You use the pantry every day, but it is easy to overlook when you are cleaning. It may seem like a daunting task but it really doesn’t take long. When you get the pantry clean, be sure to re-stock with some healthy staples.
Spring cleaning is not complete until you have cleaned the pantry. I recommend you start by removing everything from the pantry and putting the food that has expired directly in the trash can.
Spices don’t always have expiration dates on them. You can keep some spices for two to three years but just know that they start to lose their potency after six months. If you want to get the most out of your spices, you should replenish them regularly. As a rule of thumb, whole spices such as cloves and nutmeg can last up to two years.
When all of the food is removed from the shelves, wipe them down with warm, soapy water. If shelves are sticky with jelly or honey, sprinkle that area with baking soda and cover with a hot wet paper towel. The sticky spots will wipe away after just a few minutes.
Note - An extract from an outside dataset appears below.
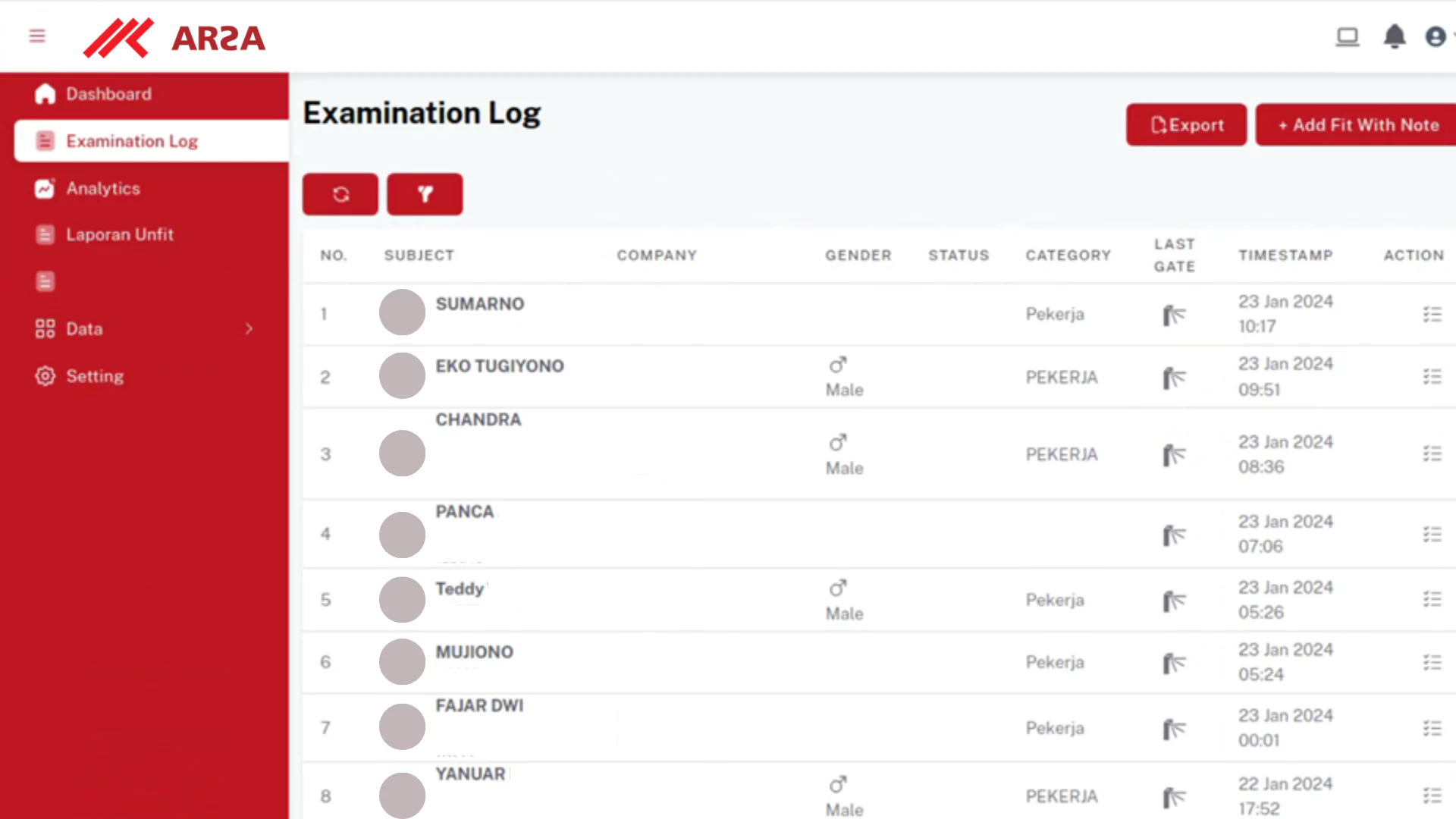This screenshot has height=819, width=1456.
Task: Click the Export button
Action: click(x=1186, y=125)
As you put things back in the pantry, arrange them in a way that will make your life easier. Things such as taco seasoning packets should go in a plastic bin so they are less likely to get lost. Put dry cereal on a lower shelf so children can help themselves. Arrange things together for easy access when you are cooking. For example, put all of your baking staples on a shelf together.
When you re-stock your pantry, it is the perfect opportunity to change some unhealthy habits. You can do that by re-stocking with healthy choices. Be sure you stock a variety of whole grains, such as cereal, rice and pasta. When possible choose low sodium versions of canned vegetables and sauces.
Choosing healthfully is all about how you arrange your food. Research shows that we tend to choose the foods that are easily accessible so put those healthy choices front and center.
To motivate yourself, set a timer to see how fast you can get your pantry clean. Most likely, it will take less than an hour. That one hour can also be the beginning of a healthier lifestyle!